Mojtaba Esmailzadeh

This study assessed the dissolution of chalcopyrite concentrate (CC) for copper extraction utilizing a threecomponent deep eutectic solvent (DES). The DES in this study was composed of choline chloride (ChCl), malonic acid (MOA), and p-toluenesulfonic acid (PTSA) in a 1:1:1 M ratio. To design and evaluate experiments, response surface methodology (RSM) was used. The key factors influencing the CC leaching process were time, temperature, milling time, and CC/DES mass ratio. Based on analysis of variance (ANOVA), a quadratic equation was derived to forecast copper and iron efficiencies, identifying temperature as the most significant factor in the dissolution process of CC. Based on the optimization findings for CC leaching in DES, the optimum conditions for leaching time, milling time, temperature, and CC/DES mass ratio were determined to be 80 min, 6 h, 100 ◦C, and 0.03 g/g, respectively. Under these conditions, the maximum extraction efficiencies for copper and iron were 83.9 % and 87.2 %, respectively. According to the molecular dynamic (MD) simulations, radial distribution function (RDF) analysis revealed that Cu and Fe form strong primary coordinations with Cl– ions, while MOA and PTSA contribute secondary stabilization via weaker interactions.

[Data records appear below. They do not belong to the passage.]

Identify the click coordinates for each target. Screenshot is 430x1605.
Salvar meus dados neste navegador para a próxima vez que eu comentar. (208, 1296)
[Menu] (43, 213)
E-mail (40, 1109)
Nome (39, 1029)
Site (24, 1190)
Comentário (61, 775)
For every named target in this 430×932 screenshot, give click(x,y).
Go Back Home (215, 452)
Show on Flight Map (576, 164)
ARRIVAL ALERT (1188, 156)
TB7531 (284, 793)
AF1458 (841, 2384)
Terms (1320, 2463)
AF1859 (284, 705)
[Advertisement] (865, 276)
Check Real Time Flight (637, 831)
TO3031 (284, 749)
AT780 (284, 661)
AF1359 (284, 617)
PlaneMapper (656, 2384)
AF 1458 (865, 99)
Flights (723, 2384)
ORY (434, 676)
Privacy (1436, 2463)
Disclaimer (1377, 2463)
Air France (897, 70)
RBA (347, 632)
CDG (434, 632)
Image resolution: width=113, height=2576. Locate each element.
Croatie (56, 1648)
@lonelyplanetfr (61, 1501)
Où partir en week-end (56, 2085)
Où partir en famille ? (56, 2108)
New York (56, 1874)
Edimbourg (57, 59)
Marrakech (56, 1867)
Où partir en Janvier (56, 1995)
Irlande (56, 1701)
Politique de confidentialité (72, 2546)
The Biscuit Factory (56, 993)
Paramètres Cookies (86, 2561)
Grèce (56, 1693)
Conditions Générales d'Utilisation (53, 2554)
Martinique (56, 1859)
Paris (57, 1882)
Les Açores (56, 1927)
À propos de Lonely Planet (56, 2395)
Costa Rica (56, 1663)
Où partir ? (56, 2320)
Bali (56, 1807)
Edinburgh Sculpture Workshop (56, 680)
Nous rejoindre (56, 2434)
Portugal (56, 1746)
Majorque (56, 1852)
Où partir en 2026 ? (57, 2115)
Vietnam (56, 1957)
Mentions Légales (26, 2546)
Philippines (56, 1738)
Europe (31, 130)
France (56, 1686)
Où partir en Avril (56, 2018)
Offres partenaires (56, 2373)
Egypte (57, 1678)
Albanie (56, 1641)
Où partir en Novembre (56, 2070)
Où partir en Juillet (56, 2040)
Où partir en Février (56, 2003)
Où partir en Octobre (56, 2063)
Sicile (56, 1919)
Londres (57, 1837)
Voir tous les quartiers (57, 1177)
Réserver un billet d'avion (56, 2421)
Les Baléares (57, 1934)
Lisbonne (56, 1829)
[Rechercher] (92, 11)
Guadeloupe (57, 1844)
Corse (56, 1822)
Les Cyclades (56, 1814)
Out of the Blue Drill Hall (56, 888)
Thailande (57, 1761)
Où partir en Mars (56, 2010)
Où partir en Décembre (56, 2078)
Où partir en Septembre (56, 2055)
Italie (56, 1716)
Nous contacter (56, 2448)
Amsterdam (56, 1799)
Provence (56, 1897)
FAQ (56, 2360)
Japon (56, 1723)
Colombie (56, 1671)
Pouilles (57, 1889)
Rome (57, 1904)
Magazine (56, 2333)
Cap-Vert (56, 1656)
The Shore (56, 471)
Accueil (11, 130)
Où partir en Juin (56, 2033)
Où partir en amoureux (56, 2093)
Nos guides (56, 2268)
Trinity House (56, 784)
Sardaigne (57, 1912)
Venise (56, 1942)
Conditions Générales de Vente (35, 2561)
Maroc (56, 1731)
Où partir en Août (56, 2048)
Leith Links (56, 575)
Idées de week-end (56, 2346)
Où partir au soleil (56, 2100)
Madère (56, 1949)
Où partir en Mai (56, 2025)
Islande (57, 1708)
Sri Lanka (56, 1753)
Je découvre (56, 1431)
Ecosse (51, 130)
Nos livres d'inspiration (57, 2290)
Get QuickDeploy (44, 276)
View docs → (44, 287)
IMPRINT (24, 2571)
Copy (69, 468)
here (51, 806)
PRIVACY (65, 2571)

A combination of complementary analytical techniques, including electrochemical analysis, spectroscopic data, and MD, consistently demonstrated that chalcopyrite leaching in the ChCl:PTSA:MOA DES proceeds via a chemically controlled, non-electrochemical pathway. Furthermore, kinetic modeling using the shrinking core model (SCM) revealed two distinct stages, both governed by surface chemical reaction control, with activation energies of 43.5 kJ/mol and 50.5 kJ/mol, respectively.